About Timberline Resources
Timberline Resources Corporation is exploring and developing advanced-stage gold properties in the western United States. Timberline holds a 50-percent carried interest ownership stake in the Butte Highlands Joint Venture in Montana. Timberline's exploration is primarily focused on the major gold districts of Nevada, where it is advancing its flagship Lookout Mountain Project toward a production decision while exploring a pipeline of quality earlier-stage projects at its South Eureka Property and elsewhere. Timberline's leadership has a proven track record of discovering economic mineral deposits that are developed into profitable mines.
Timberline is listed on the NYSE MKT where it trades under the symbol "TLR" and on the TSX Venture Exchange where it trades under the symbol "TBR".

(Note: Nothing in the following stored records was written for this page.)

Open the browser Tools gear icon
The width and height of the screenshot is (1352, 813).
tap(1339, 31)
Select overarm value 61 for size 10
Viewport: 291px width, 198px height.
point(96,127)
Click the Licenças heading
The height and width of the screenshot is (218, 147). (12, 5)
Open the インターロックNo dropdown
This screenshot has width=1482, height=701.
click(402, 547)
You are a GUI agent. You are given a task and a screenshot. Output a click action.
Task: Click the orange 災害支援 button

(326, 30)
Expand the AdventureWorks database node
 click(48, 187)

Neither the TSX Venture Exchange nor its Regulation Services Provider (as that term is defined in the policies of the TSX Venture Exchange) accepts responsibility for the adequacy or accuracy of this release.

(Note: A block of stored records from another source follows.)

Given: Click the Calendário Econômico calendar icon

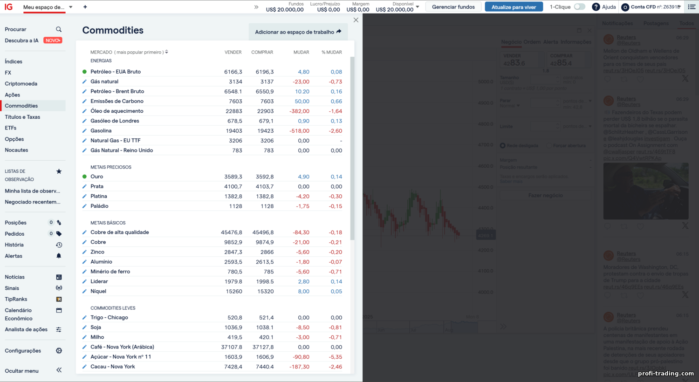Looking at the screenshot, I should [x=59, y=310].
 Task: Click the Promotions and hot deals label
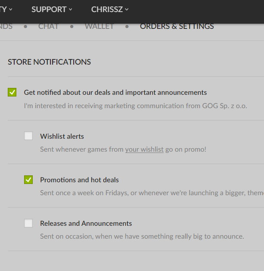coord(79,180)
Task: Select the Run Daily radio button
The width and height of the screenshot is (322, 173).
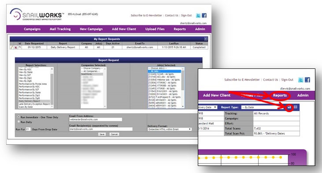Action: coord(19,122)
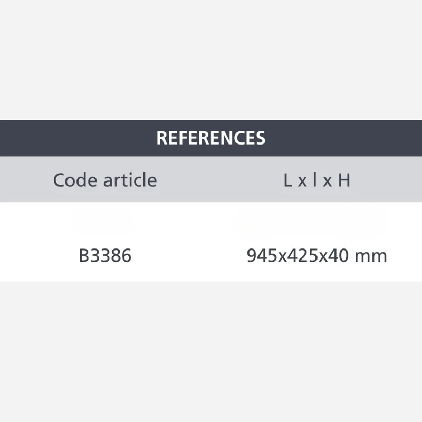
Task: Click the letter H in dimensions header
Action: click(344, 180)
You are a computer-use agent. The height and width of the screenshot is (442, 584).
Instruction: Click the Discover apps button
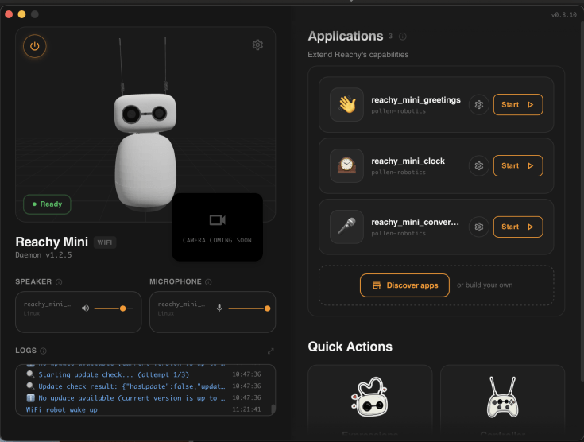pos(404,285)
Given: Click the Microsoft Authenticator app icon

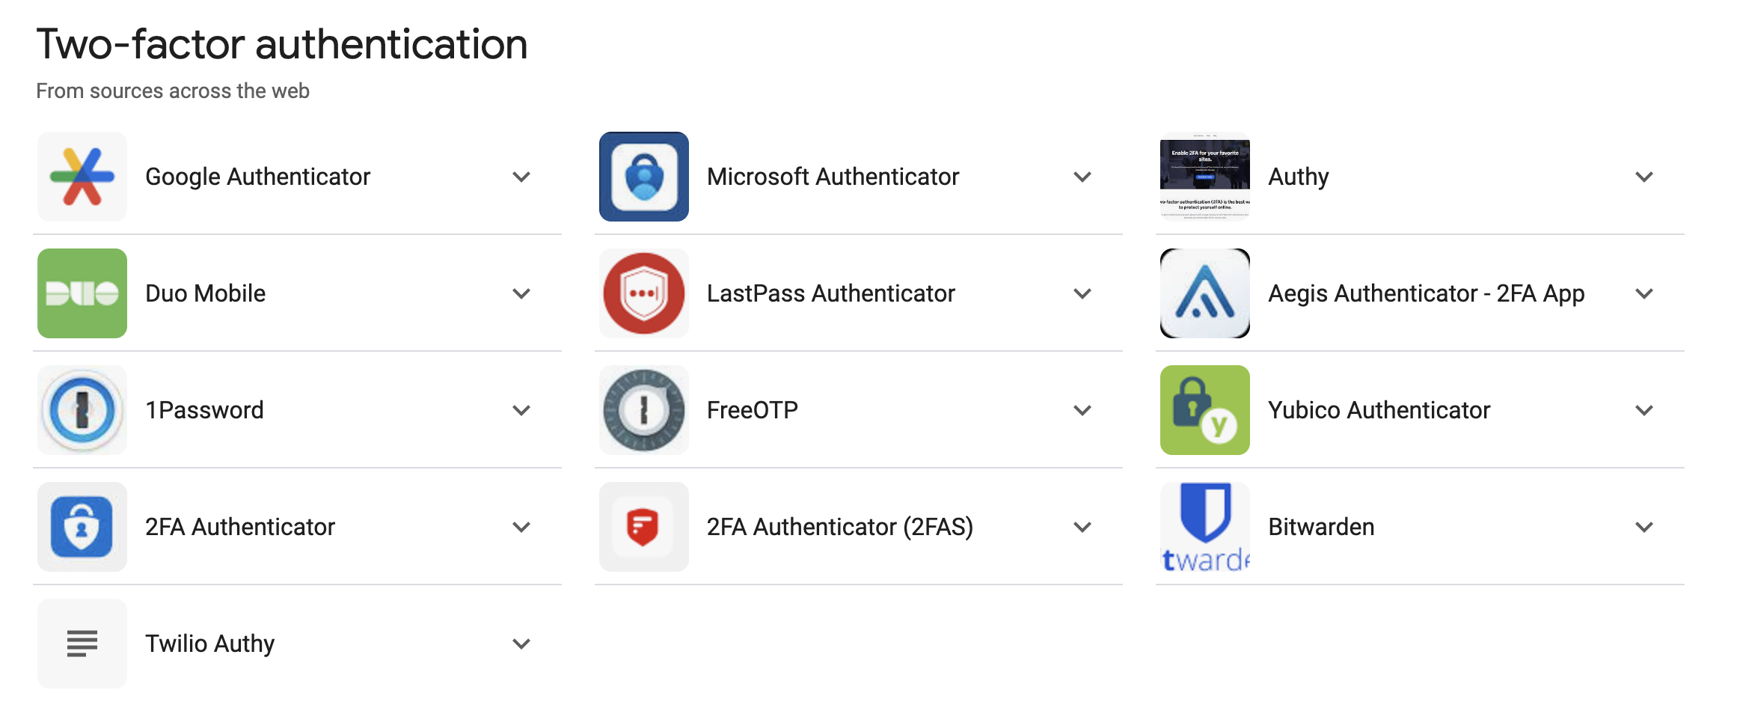Looking at the screenshot, I should 643,177.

Forward-looking Statements
Statements contained herein that are not based upon current or historical fact are forward-looking in nature and constitute forward-looking statements within the meaning of Section 27A of the Securities Act of 1933 and Section 21E of the Securities Exchange Act of 1934. Such forward-looking statements reflect the Company's expectations about its future operating results, performance and opportunities that involve substantial risks and uncertainties. These statements include but are not limited to statements regarding the Company's intention to submit a Plan to the Exchange, the management's expectation that the submitted Plan will be accepted by the Exchange, potential future financing transactions, prospective income from the Butte Highlands Project and the uses of such income, if any and the Company's ability to raise enough to continue as a going concern. When used herein, the words "anticipate," "believe," "estimate," "upcoming," "plan," "target", "intend" and "expect" and similar expressions, as they relate to Timberline Resources Corporation, its subsidiaries, or its management, are intended to identify such forward-looking statements. These forward-looking statements are based on information currently available to the Company and are subject to a number of risks, uncertainties, and other factors that could cause the Company's actual results, performance, prospects, and opportunities to differ materially from those expressed in, or implied by, these forward-looking statements. Factors that could cause or contribute to such differences include, but are not limited to, risks related to the Company and RockStar not being able to reach agreement on a mutually beneficial transaction, risks related to the Company not being able to obtain alternative financing, risks related to RockStar not being able to fund the exclusivity fee, risks related to potential future transactions, risks related to the Company continuing as a going concern, and other such factors, including risk factors discussed in the Company's Annual Report on Form 10-K for the year ended September 30, 2013. Except as required by Federal Securities law, the Company does not undertake any obligation to release publicly any revisions to any forward-looking statements.